Exercise task:
Return the data lines exactly as they appear, starting at the line that contains "Image resolution: width=1204" and ending at the line that contains "coord(1019,119)".

Exercise inputs:
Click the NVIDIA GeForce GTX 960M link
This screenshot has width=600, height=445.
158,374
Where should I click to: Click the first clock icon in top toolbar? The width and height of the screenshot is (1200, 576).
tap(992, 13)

---

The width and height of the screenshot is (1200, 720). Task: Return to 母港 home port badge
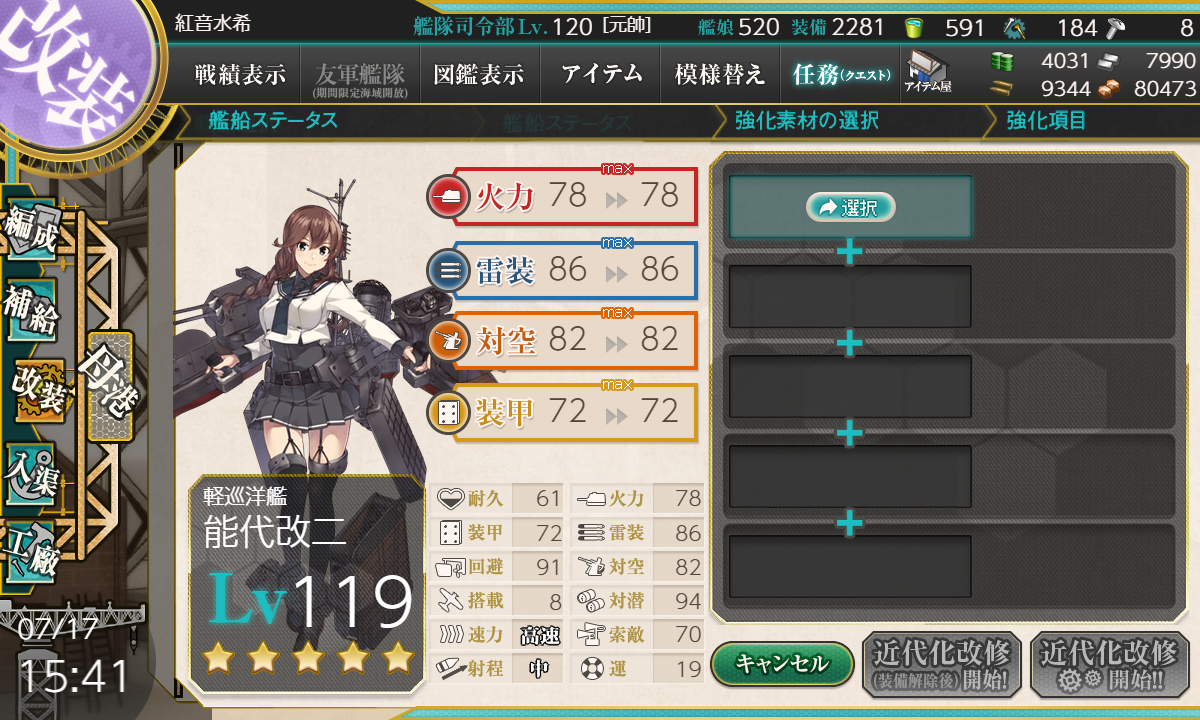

...

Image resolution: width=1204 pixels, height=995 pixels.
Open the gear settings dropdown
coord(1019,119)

Output:
Image resolution: width=1204 pixels, height=995 pixels.
Open the gear settings dropdown
coord(1019,119)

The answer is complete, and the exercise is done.